--- Listing ---

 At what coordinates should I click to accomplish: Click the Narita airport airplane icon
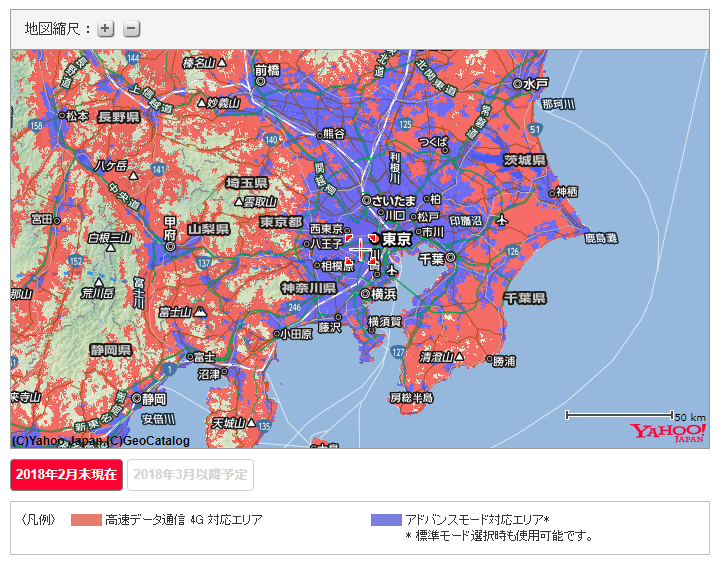[x=501, y=220]
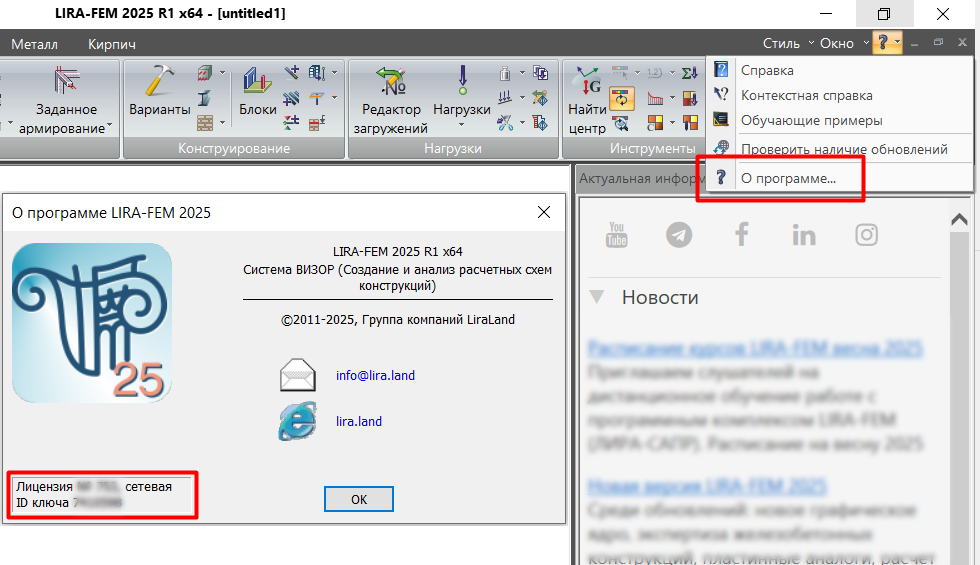980x565 pixels.
Task: Choose Проверить наличие обновлений menu item
Action: point(843,149)
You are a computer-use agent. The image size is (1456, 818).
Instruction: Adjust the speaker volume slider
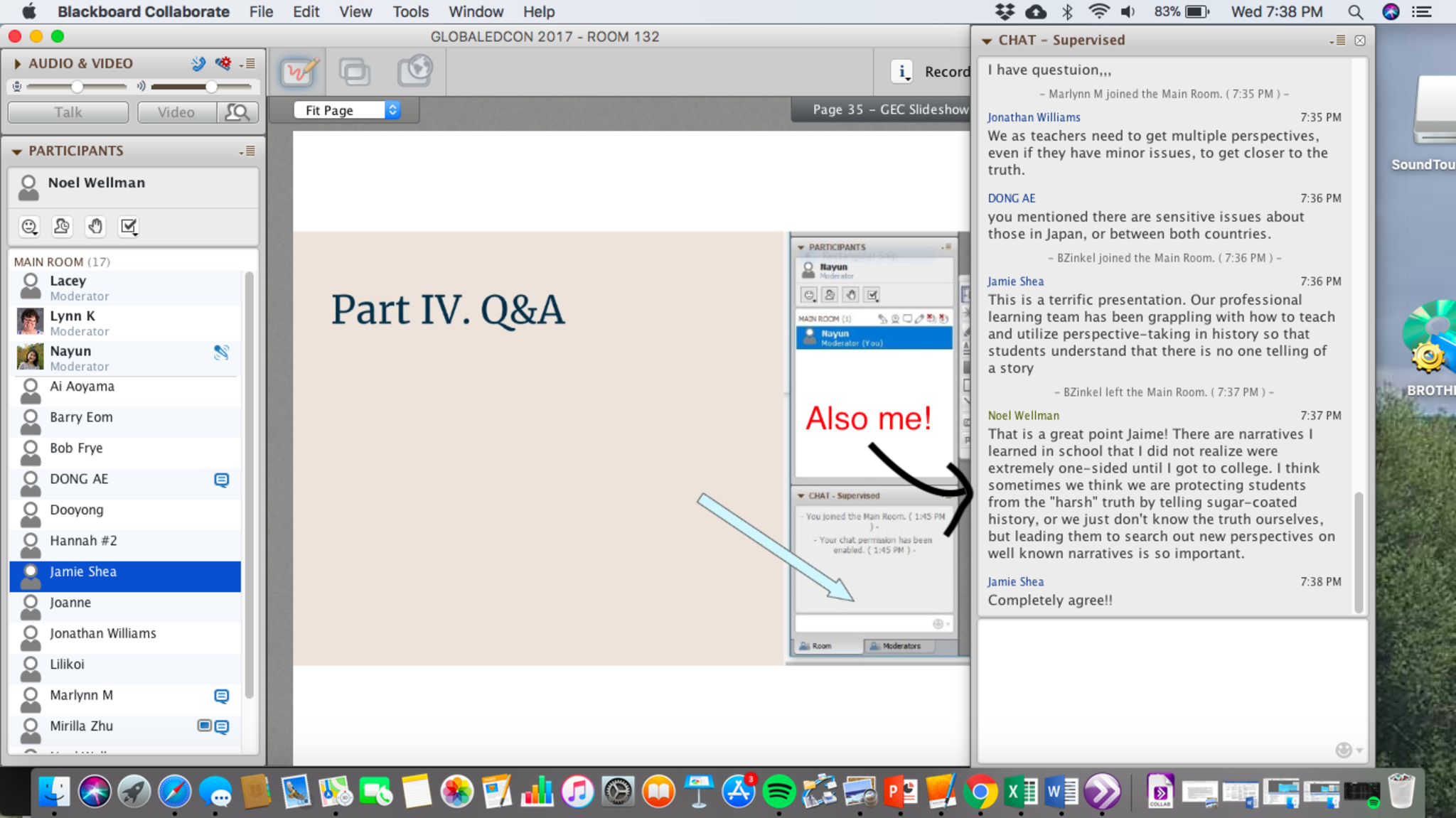click(210, 87)
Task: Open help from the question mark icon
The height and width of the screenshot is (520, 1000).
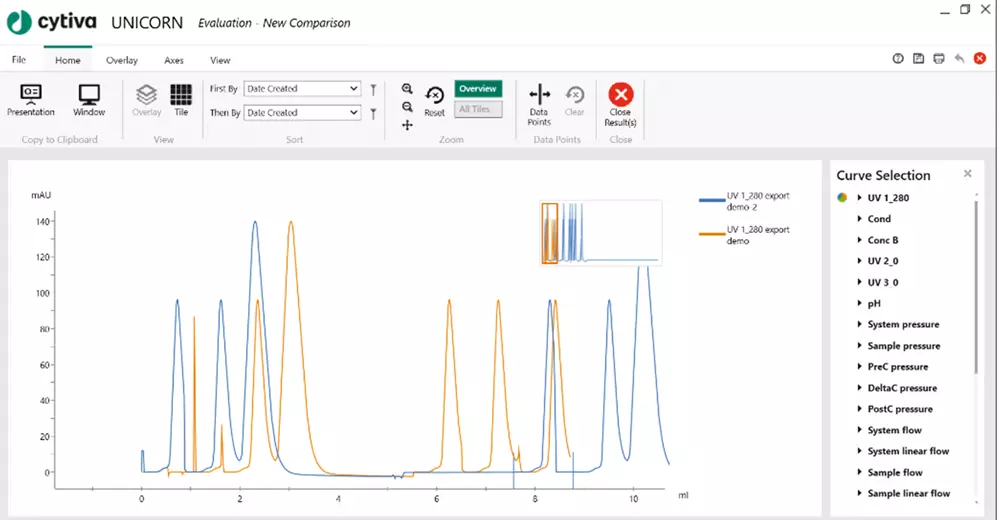Action: tap(898, 59)
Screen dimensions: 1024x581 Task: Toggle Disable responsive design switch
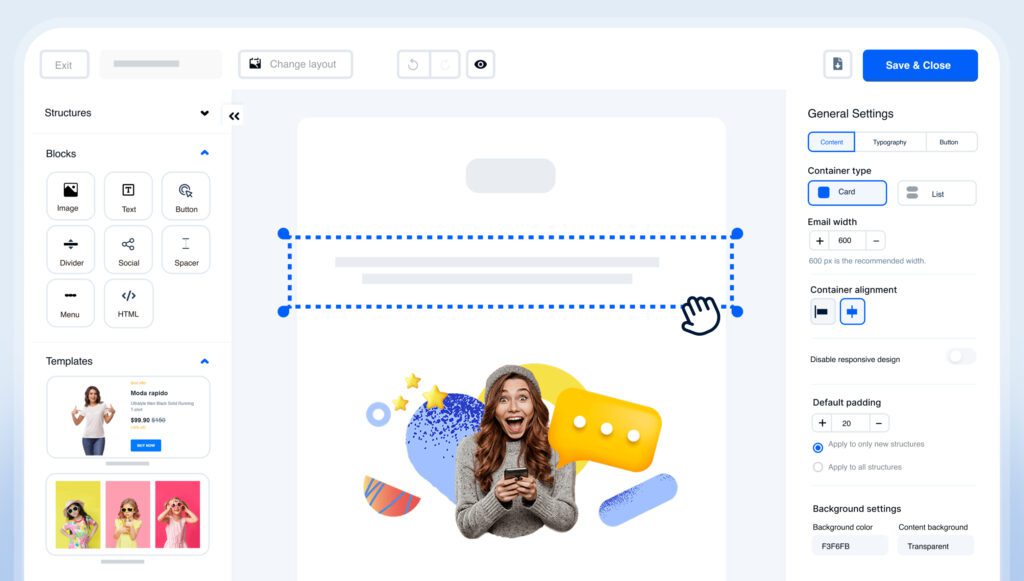click(961, 356)
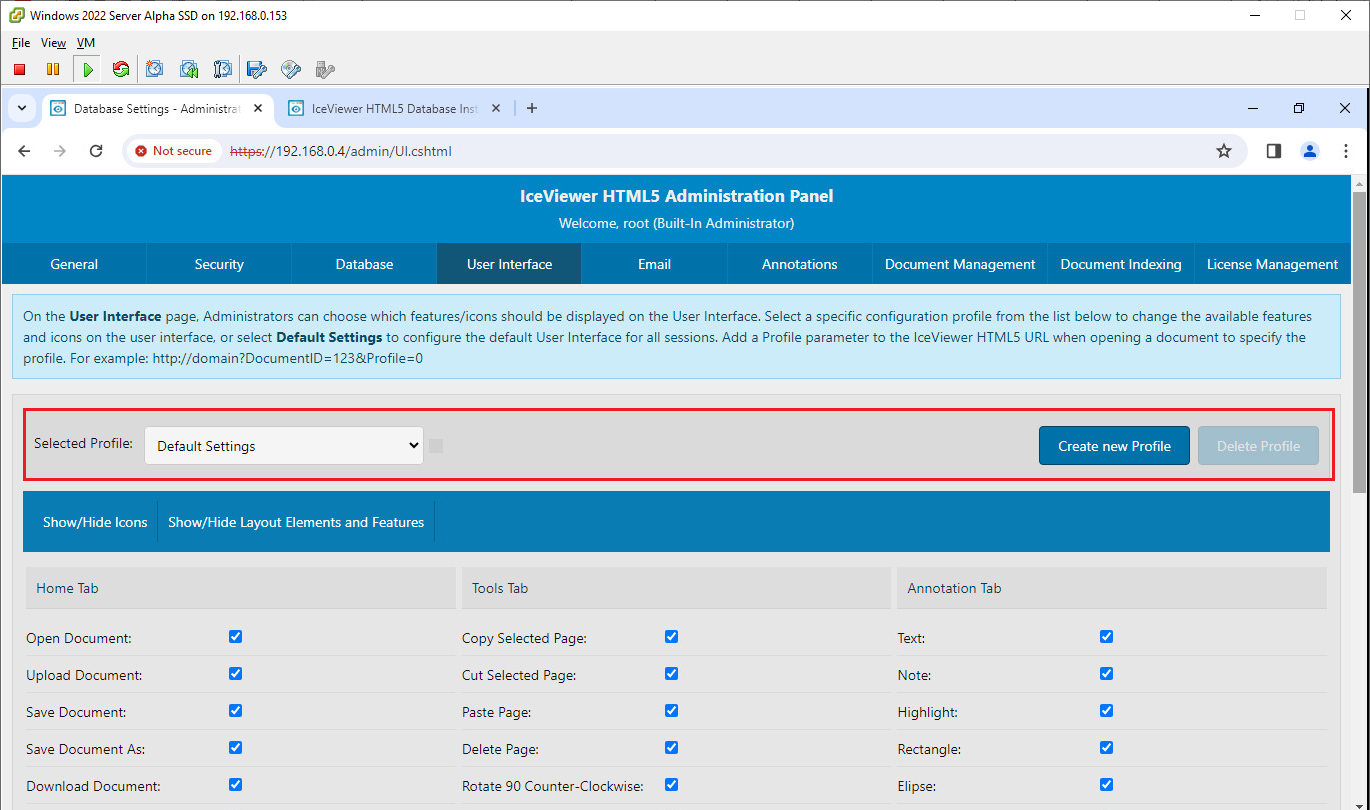Viewport: 1370px width, 810px height.
Task: Bookmark this page with the star icon
Action: coord(1223,151)
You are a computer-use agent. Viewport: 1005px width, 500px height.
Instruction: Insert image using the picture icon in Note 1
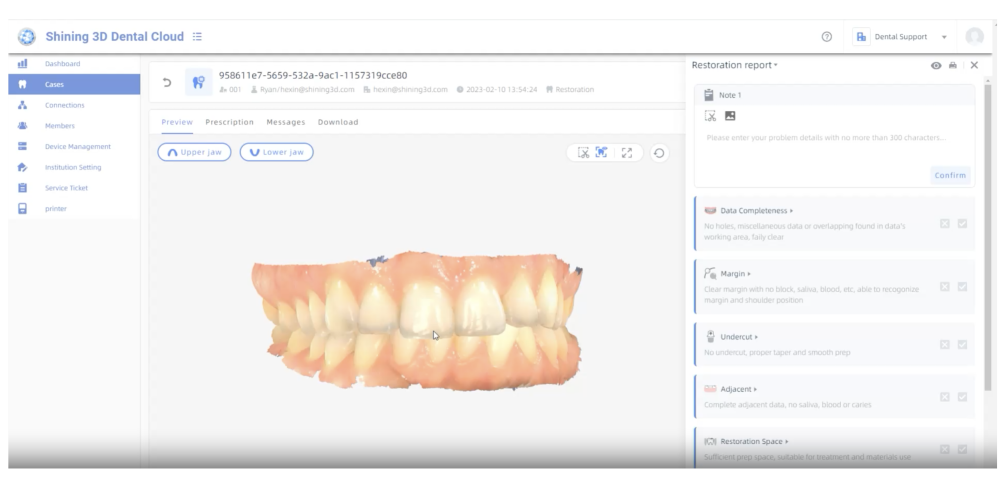coord(730,116)
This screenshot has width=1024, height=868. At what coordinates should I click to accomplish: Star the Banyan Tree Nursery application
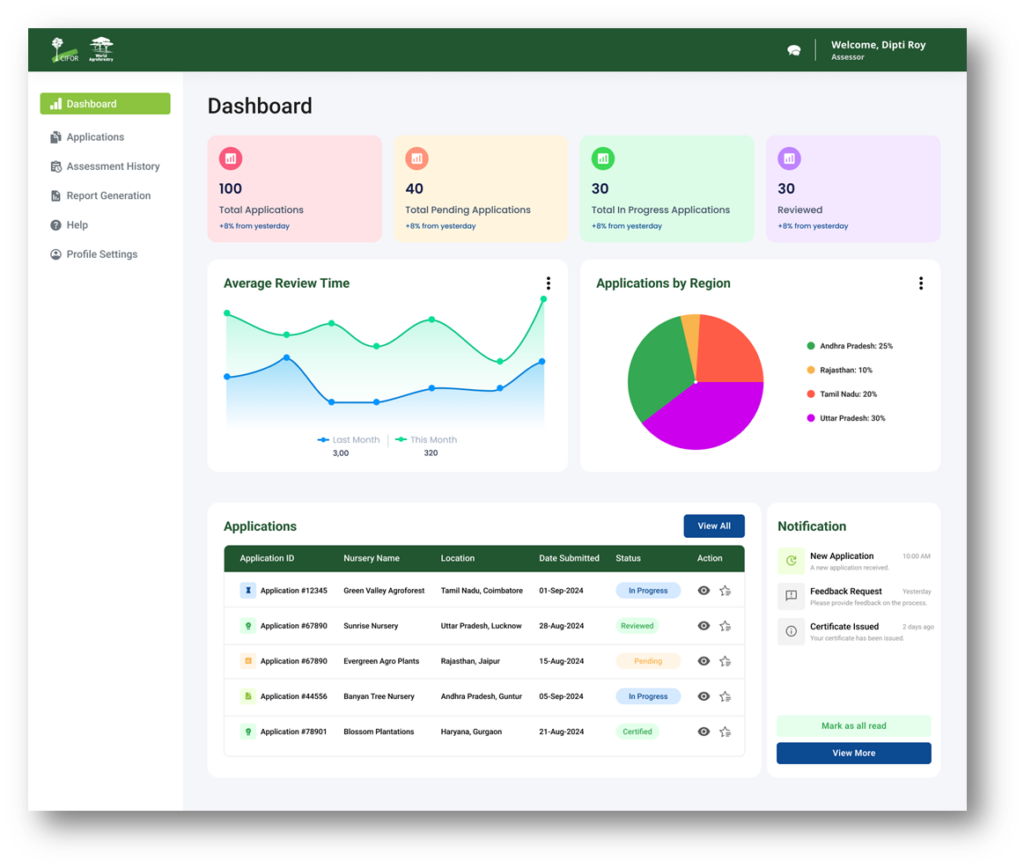[725, 696]

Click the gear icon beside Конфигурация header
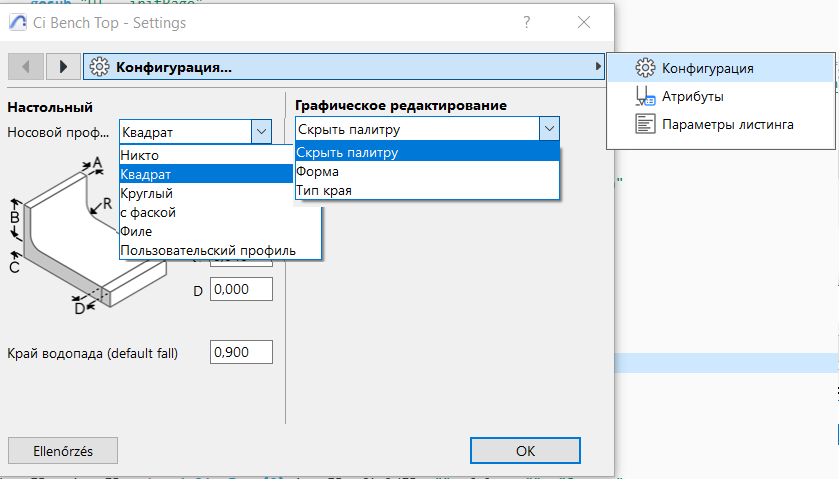click(99, 67)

---

Task requirements: Rewrite every item above, replacing each "Instruction" with "Goal" and keeping everything else the same. Leave the pictures out of your answer.

Exercise solution:
 At what coordinates should I click to accomplish: Click the Narita airport airplane icon
[x=501, y=220]
980x565 pixels.
Task: Choose Проверить наличие обновлений menu item
Action: point(843,149)
You are a computer-use agent. The image size is (1456, 818).
Goal: Adjust the speaker volume slider
click(210, 87)
Task: Open help from the question mark icon
The height and width of the screenshot is (520, 1000).
Action: tap(898, 59)
Screen dimensions: 1024x581 Task: Toggle Disable responsive design switch
click(961, 356)
Viewport: 1370px width, 810px height.
Task: Bookmark this page with the star icon
Action: coord(1223,151)
You are a computer-use agent. Viewport: 1005px width, 500px height.
Goal: Insert image using the picture icon in Note 1
coord(730,116)
This screenshot has width=1024, height=868. At what coordinates should I click to accomplish: Star the Banyan Tree Nursery application
[725, 696]

Click the gear icon beside Конфигурация header
click(99, 67)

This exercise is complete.